Jul 22, 2009 (CIDRAP News) – Federal health officials today announced plans to launch several clinical trials of pandemic H1N1 vaccines in a race to gather safety and immunogenicity data in time for a possible fall resurgence of the novel virus. In some of the trials, volunteers will receive H1N1 and seasonal flu shots at the same time.
In a news release, the National Institute of Allergy and Infectious Diseases (NIAID) said the trials will be conducted at its eight Vaccine and Treatment Evaluation Units at academic medical centers around the country. The vaccines for the trials are being made by CSL Biotherapies and Sanofi Pasteur.
Federal health officials hope to make the first H1N1 vaccine doses available as early as possible in the fall, possibly October, leaving little time to test them. They are also concerned about the prospect of trying to vaccinate millions of people against H1N1 and seasonal flu at the same time or in a short time frame, though the seasonal vaccine is expected to be available sooner.

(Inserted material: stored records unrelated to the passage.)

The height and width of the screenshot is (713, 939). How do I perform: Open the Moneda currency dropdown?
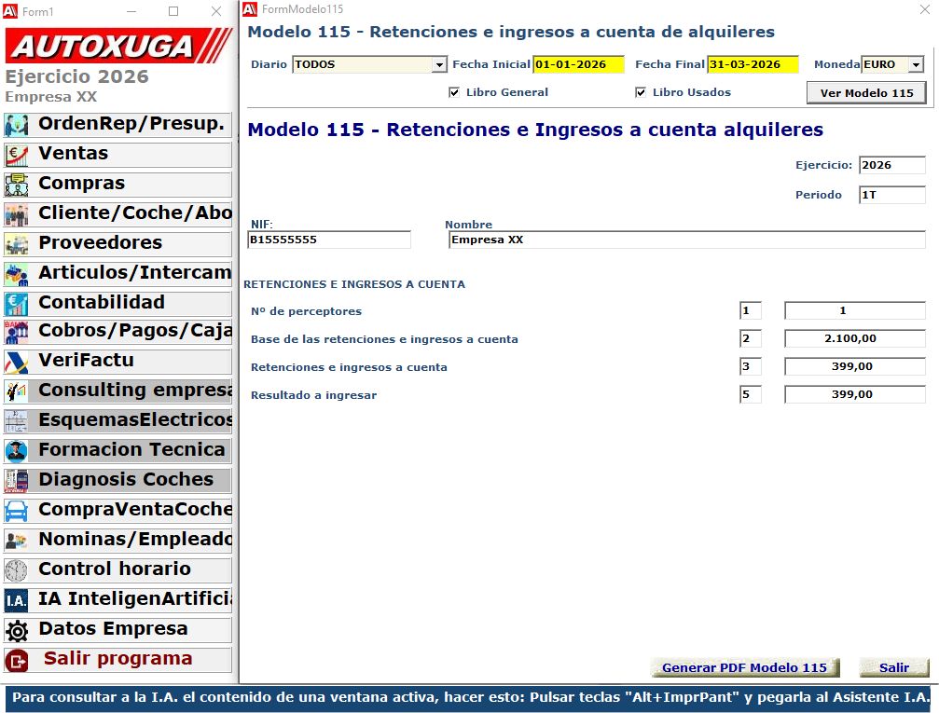click(x=915, y=65)
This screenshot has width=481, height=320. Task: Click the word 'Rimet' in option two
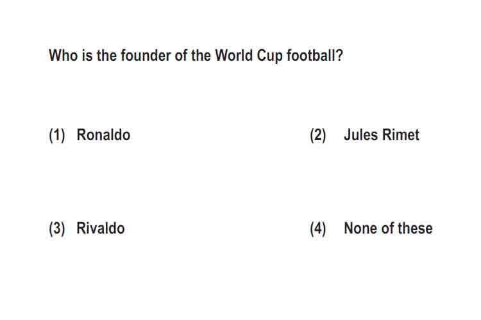click(401, 135)
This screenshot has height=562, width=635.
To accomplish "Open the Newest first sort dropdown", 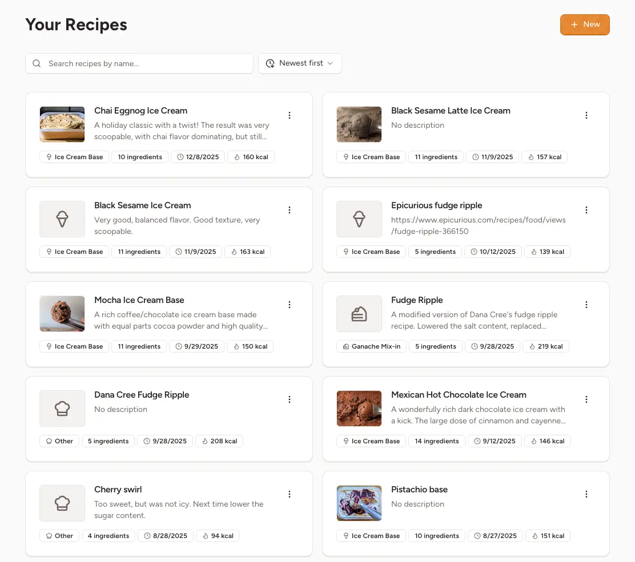I will 300,63.
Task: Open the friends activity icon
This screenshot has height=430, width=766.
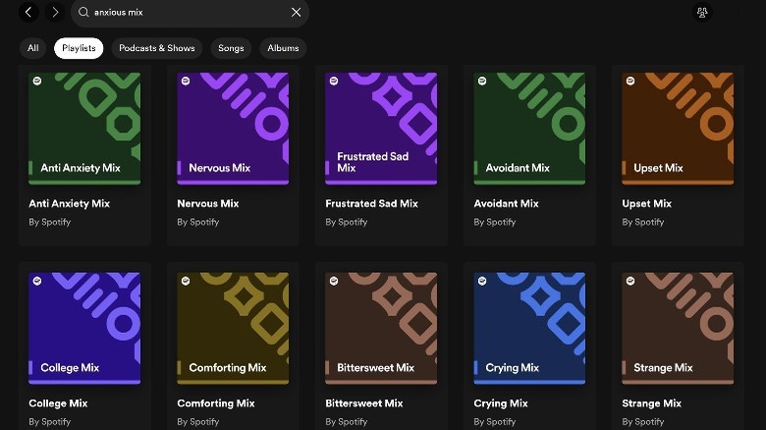Action: click(701, 13)
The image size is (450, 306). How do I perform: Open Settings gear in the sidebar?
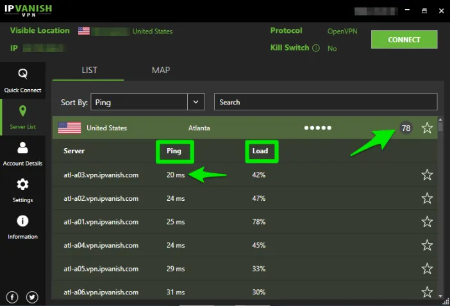tap(22, 189)
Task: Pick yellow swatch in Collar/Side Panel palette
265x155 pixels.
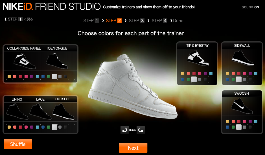Action: [x=9, y=77]
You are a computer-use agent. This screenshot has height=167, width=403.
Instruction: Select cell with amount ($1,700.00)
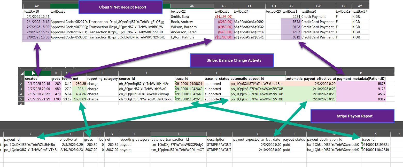(223, 37)
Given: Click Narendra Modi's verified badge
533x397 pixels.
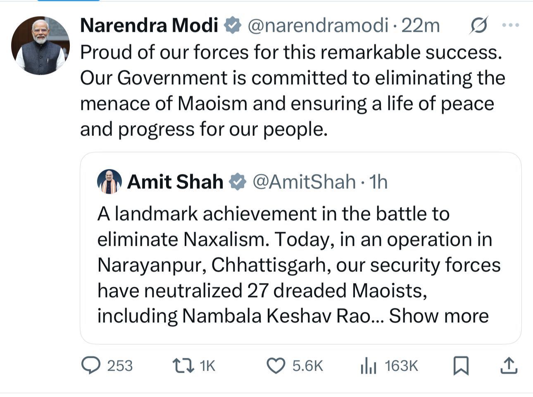Looking at the screenshot, I should [233, 26].
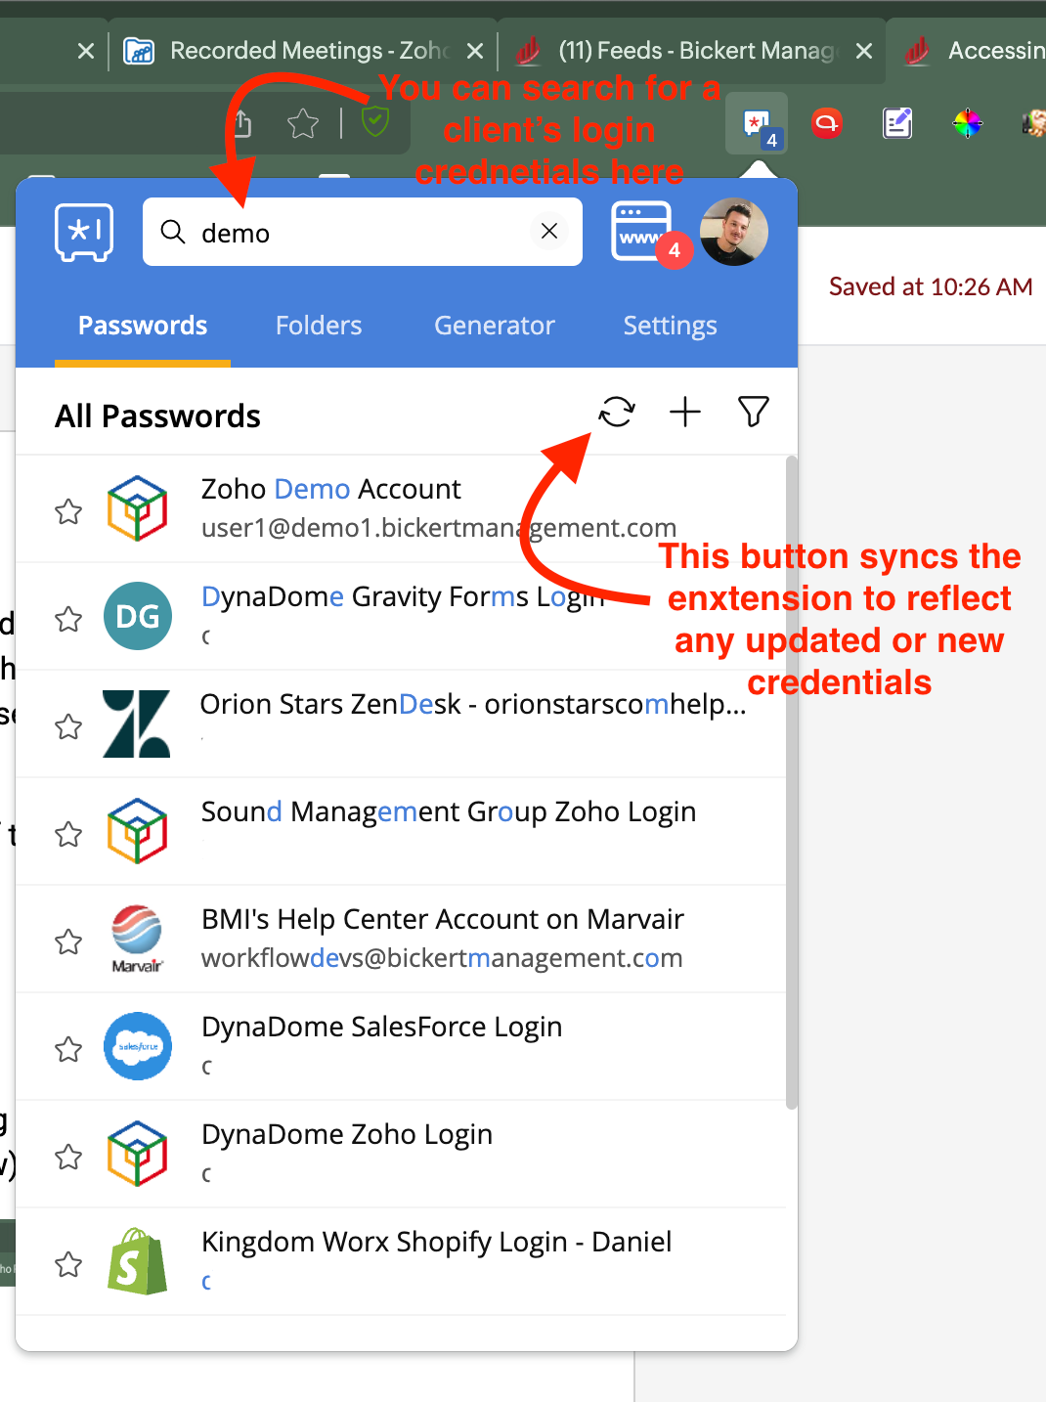Open the website logins icon with badge
The image size is (1046, 1402).
click(642, 233)
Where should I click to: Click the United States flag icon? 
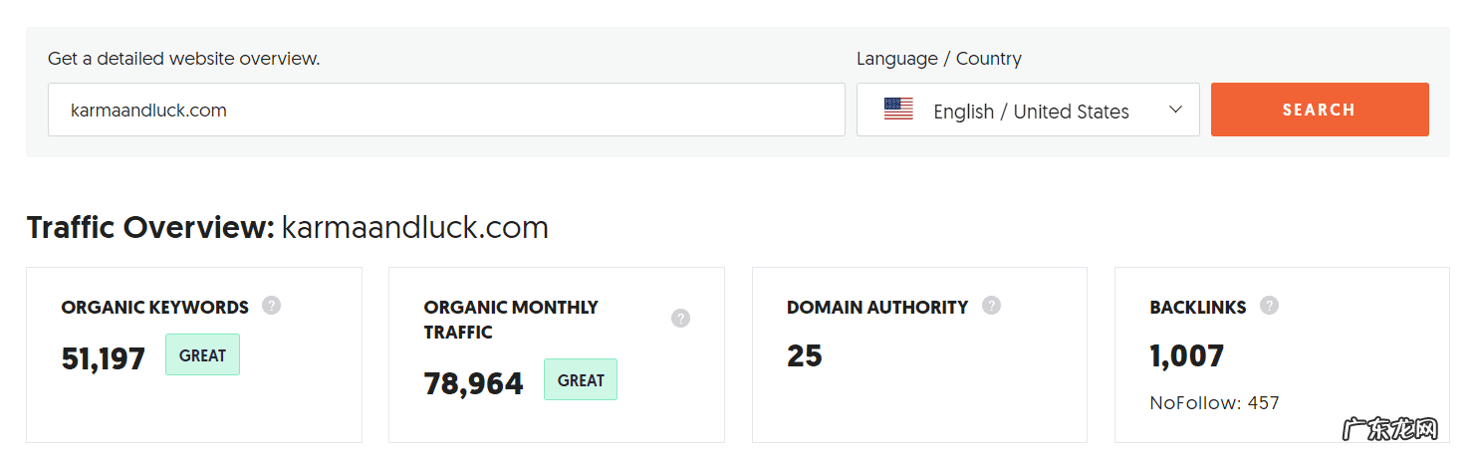[898, 110]
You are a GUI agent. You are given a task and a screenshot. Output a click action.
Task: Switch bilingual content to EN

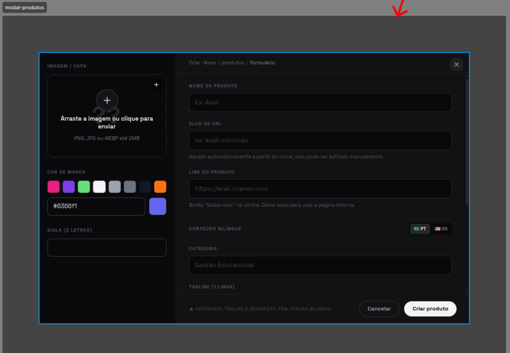coord(441,229)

"The trials are being conducted in a compressed time frame in a race against the possible autumn resurgence of 2009 H1N1 flu infections that may occur at the same time as seasonal influenza virus strains begin to circulate widely in the Northern Hemisphere," the NIAID said.
It said results from the trials are expected to be available "weeks after the trials begin."
The agency said one set of trials will assess the immune response to one or two 15-microgram (mcg) doses and one or two 30-mcg doses in healthy adults (aged 18 to 64) and elderly people (65 and older). The doses will be given 21 days apart. If early results indicate the vaccines are safe, similar trials in healthy children will be launched.
Another set of trials will look at the safety and immune response in healthy adults and elderly people given the seasonal flu vaccine along with a 15-mcg dose of H1N1 vaccine. The latter vaccine will be given to different sets of volunteers before, after, or at the same time as the seasonal vaccine.
A panel of outside experts will closely review the safety data from the trials "to spot any safety concerns in real time," the NIAID said. The trial results will be used to develop recommendations for different age and risk groups
The NIAID said it collaborated closely with the FDA and the Biomedical Advanced Research and Development Agency to launch the trials quickly while maintaining high standards.
The institutions conducting the trials are
- Baylor College of Medicine, Houston
- Children’s Hospital Medical Center, Cincinnati
- Emory University, Atlanta
- Group Health Cooperative, Seattle
- Saint Louis University, St. Louis
- University of Iowa, Iowa City
- University of Maryland School of Medicine, Baltimore
- Vanderbilt University, Nashville
The NIAID announcement came as the Food and Drug Administration's vaccine advisory committee prepared to meet tomorrow to discuss H1N1 vaccine issues. A briefing document the FDA prepared for the meeting says that decisions about vaccine formulation and use may have to be based on limited or even no clinical trial data.
Because surveillance data may indicate a need to start an H1N1 vaccination campaign before much testing is done, the document states, "We recognize that the regulatory approach needs to be flexible and that policy decisions regarding vaccine formulation and use may have to be based on results from incomplete or smaller clinical studies or even in the absence of clinical data with novel influenza A (H1N1) vaccine."
The document was prepared for the FDA's Vaccines and Related Biological Products Advisory Committee (VRBPAC).